Angela Davis asks for '90s activism, not '60s nostalgia

THE BALTIMORE SUN

I went to see Angela Davis, the symbol of revolutionary chic, the other night.

Angela used to be very, very cool. She had that great Afro and the Letterman-like gap between her front teeth.

And she wasn't just some UCLA professor that Ronald Reagan, then governor of California, got fired because she was a Communist and read too much Marcuse. She actually got mixed up with jail-house revolutionaries/convicted criminals and made the FBI's Ten Most Wanted List.

That was, as we used to say late at night in dorm-room bull sessions, very heavy. It was also romantic. It was almost a game -- chanting "Free Angela" -- unless, of course, you were the one who was in jail.

If you weren't around at the time, you probably don't understand. Why should you? But it may be important to know that most students in the '60s were part of the counterculture. Even Newt Gingrich was. For college students, the counterculture was actually the predominant culture. You got to play at revolution. And then you got to grow up. If you think about it, that's quite a good deal.

Your basic college-student protester now owns his/her own house, several cars, an improbable number of telephones, a VCR, a CD player, an answering machine, a microwave oven and a color TV.

Nobody's talking about revolution, that's for sure.

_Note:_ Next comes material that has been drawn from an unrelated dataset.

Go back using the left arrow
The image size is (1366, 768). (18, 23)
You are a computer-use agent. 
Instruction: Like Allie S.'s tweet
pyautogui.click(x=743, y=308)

It's 1994, after all. Eldridge Cleaver is a Republican. And Jerry Rubin just got run over while jaywalking.

Still, I couldn't resist seeing Davis. A professor again, now at the University of California-Santa Cruz, she was lecturing at Center Stage in connection with August Wilson's "Two Trains Running" -- a fine production of Wilson's play about the black experience during the '60s.

I wanted to see if she'd changed, too.

She spoke to an overflow crowd of believers. They were mostly black, many in their 40s and 50s. They came to hear the old songs.

Although she'd traded in her Afro for dreadlocks and looks like she walked out of a DKNY catalog, Davis, at age 50, seems to be much the same person. "I might be a dinosaur," she says.

And she is. Just listen.

"Fear of crime immobilizes us," she says. That sounds right for the '90s, except she means that it stops us from considering prisoners' rights.

She says the real criminals are in the board rooms. She points to the 10th anniversary of Bhopal and the Union Carbide chemical spill that killed thousands in India.

"In our society," she says, "the word criminal equals black male. You don't have to say 'black criminal'."

Davis says that's wrong. Everyone says that's wrong. But her solution is to abolish prisons, or certainly not to build more. "You can learn more in college than you can in a penitentiary," she says.

Listen to her speak, and it's "Free Angela" time all over again. That's not how Davis sees it. She complains that history has been reduced to nostalgia and revolution to fashion. She doesn't want to be trapped in the '60s, but then she goes on to talk about political prisoners. Has she changed? Well, you don't have to wonder if she belongs to a country club.

In the play "Two Trains Running," it is significant that any revolution takes place off stage. For most people, revolution is always something on the periphery. Paying the rent is the real struggle.

The play is essentially about hope and hopelessness -- and choosing between them. But hope is everyone's business.

It can be argued that hopelessness, even more than poverty, leads to crime. But the new social thinking makes a different argument. Read "The Bell Curve" and its message that biology is destiny.

"This is an attempt," Davis says of the thinking behind the book, "to dismantle the programs that we fought so hard and so long for."

Davis, true to her roots, calls for a new activism.

Don't forget history, she says, but also don't be awed by the '60s. The Panthers don't matter now. The Soledad Brothers don't matter now. It's a new day with new issues requiring new thinking and new leaders.

"I was taught that we are standing on the shoulders of those who came before us," she says. "We must have new, firm shoulders for those who come after us."

She says this to great applause. Just like the old days. Except I wonder if anybody really feels hopeful.